▶ Условие задания: Представьте все строки перечня ниже как JSON-список строк, по одной на каждую строку перечня. Пустые строки не включайте.

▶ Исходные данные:
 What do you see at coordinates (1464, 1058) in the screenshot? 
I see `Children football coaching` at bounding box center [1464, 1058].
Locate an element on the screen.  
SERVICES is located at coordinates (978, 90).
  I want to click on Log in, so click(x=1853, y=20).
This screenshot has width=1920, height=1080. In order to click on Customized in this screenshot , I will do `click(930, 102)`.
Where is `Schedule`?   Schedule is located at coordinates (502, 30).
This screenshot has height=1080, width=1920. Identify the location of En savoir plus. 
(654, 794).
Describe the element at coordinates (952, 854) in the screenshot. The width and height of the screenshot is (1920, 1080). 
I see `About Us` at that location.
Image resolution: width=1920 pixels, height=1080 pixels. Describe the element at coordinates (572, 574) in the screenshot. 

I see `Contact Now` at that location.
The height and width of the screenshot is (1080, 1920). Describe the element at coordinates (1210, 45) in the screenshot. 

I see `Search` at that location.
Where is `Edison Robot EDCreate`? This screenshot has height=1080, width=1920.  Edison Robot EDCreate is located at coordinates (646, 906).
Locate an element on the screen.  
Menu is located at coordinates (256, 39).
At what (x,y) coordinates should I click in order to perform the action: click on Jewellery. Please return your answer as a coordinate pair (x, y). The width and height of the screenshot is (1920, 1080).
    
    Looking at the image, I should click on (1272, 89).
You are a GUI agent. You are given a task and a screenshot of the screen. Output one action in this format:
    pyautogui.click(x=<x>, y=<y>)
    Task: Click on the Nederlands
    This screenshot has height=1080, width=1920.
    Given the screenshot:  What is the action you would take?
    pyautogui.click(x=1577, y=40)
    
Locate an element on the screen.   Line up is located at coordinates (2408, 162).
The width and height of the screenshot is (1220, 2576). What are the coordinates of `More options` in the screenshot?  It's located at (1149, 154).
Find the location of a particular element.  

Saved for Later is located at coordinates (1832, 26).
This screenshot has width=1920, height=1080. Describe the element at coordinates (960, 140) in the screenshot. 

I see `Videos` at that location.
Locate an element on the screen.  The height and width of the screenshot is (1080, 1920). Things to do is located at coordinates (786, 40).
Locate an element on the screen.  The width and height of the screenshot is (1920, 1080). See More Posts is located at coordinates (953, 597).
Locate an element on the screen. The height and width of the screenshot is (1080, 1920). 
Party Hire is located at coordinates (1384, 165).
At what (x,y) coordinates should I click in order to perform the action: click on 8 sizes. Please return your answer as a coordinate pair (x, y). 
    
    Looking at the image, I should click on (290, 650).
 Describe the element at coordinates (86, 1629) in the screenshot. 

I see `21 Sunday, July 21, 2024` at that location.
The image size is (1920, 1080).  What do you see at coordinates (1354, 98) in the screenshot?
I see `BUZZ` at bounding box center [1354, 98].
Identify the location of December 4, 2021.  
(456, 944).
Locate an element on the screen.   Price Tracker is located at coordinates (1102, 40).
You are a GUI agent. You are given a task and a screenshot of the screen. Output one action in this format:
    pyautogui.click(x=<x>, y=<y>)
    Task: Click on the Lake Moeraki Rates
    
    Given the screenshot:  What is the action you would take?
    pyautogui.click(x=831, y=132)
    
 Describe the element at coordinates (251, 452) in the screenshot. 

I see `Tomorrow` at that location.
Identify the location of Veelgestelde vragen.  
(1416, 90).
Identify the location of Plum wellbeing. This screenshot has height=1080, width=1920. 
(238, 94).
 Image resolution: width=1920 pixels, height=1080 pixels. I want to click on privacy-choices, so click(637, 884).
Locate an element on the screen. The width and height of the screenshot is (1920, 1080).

▶ Решение задания:
[
  " What do you see at coordinates (1464, 1058) in the screenshot? ",
  "I see `Children football coaching` at bounding box center [1464, 1058].",
  "Locate an element on the screen.  ",
  "SERVICES is located at coordinates (978, 90).",
  "  I want to click on Log in, so click(x=1853, y=20).",
  "This screenshot has width=1920, height=1080. In order to click on Customized in this screenshot , I will do `click(930, 102)`.",
  "Where is `Schedule`?   Schedule is located at coordinates (502, 30).",
  "This screenshot has height=1080, width=1920. Identify the location of En savoir plus. ",
  "(654, 794).",
  "Describe the element at coordinates (952, 854) in the screenshot. The width and height of the screenshot is (1920, 1080). ",
  "I see `About Us` at that location.",
  "Image resolution: width=1920 pixels, height=1080 pixels. Describe the element at coordinates (572, 574) in the screenshot. ",
  "I see `Contact Now` at that location.",
  "The height and width of the screenshot is (1080, 1920). Describe the element at coordinates (1210, 45) in the screenshot. ",
  "I see `Search` at that location.",
  "Where is `Edison Robot EDCreate`? This screenshot has height=1080, width=1920.  Edison Robot EDCreate is located at coordinates (646, 906).",
  "Locate an element on the screen.  ",
  "Menu is located at coordinates (256, 39).",
  "At what (x,y) coordinates should I click in order to perform the action: click on Jewellery. Please return your answer as a coordinate pair (x, y). The width and height of the screenshot is (1920, 1080).",
  "    Looking at the image, I should click on (1272, 89).",
  "You are a GUI agent. You are given a task and a screenshot of the screen. Output one action in this format:",
  "    pyautogui.click(x=<x>, y=<y>)",
  "    Task: Click on the Nederlands",
  "    This screenshot has height=1080, width=1920.",
  "    Given the screenshot:  What is the action you would take?",
  "    pyautogui.click(x=1577, y=40)",
  "Locate an element on the screen.   Line up is located at coordinates (2408, 162).",
  "The width and height of the screenshot is (1220, 2576). What are the coordinates of `More options` in the screenshot?  It's located at (1149, 154).",
  "Find the location of a particular element.  ",
  "Saved for Later is located at coordinates (1832, 26).",
  "This screenshot has width=1920, height=1080. Describe the element at coordinates (960, 140) in the screenshot. ",
  "I see `Videos` at that location.",
  "Locate an element on the screen.  The height and width of the screenshot is (1080, 1920). Things to do is located at coordinates (786, 40).",
  "Locate an element on the screen.  The width and height of the screenshot is (1920, 1080). See More Posts is located at coordinates (953, 597).",
  "Locate an element on the screen. The height and width of the screenshot is (1080, 1920). ",
  "Party Hire is located at coordinates (1384, 165).",
  "At what (x,y) coordinates should I click in order to perform the action: click on 8 sizes. Please return your answer as a coordinate pair (x, y). ",
  "    Looking at the image, I should click on (290, 650).",
  " Describe the element at coordinates (86, 1629) in the screenshot. ",
  "I see `21 Sunday, July 21, 2024` at that location.",
  "The image size is (1920, 1080).  What do you see at coordinates (1354, 98) in the screenshot?",
  "I see `BUZZ` at bounding box center [1354, 98].",
  "Identify the location of December 4, 2021.  ",
  "(456, 944).",
  "Locate an element on the screen.   Price Tracker is located at coordinates (1102, 40).",
  "You are a GUI agent. You are given a task and a screenshot of the screen. Output one action in this format:",
  "    pyautogui.click(x=<x>, y=<y>)",
  "    Task: Click on the Lake Moeraki Rates",
  "    Given the screenshot:  What is the action you would take?",
  "    pyautogui.click(x=831, y=132)",
  " Describe the element at coordinates (251, 452) in the screenshot. ",
  "I see `Tomorrow` at that location.",
  "Identify the location of Veelgestelde vragen.  ",
  "(1416, 90).",
  "Identify the location of Plum wellbeing. This screenshot has height=1080, width=1920. ",
  "(238, 94).",
  " Image resolution: width=1920 pixels, height=1080 pixels. I want to click on privacy-choices, so click(637, 884).",
  "Locate an element on the screen. The width and height of the screenshot is (1920, 1080)."
]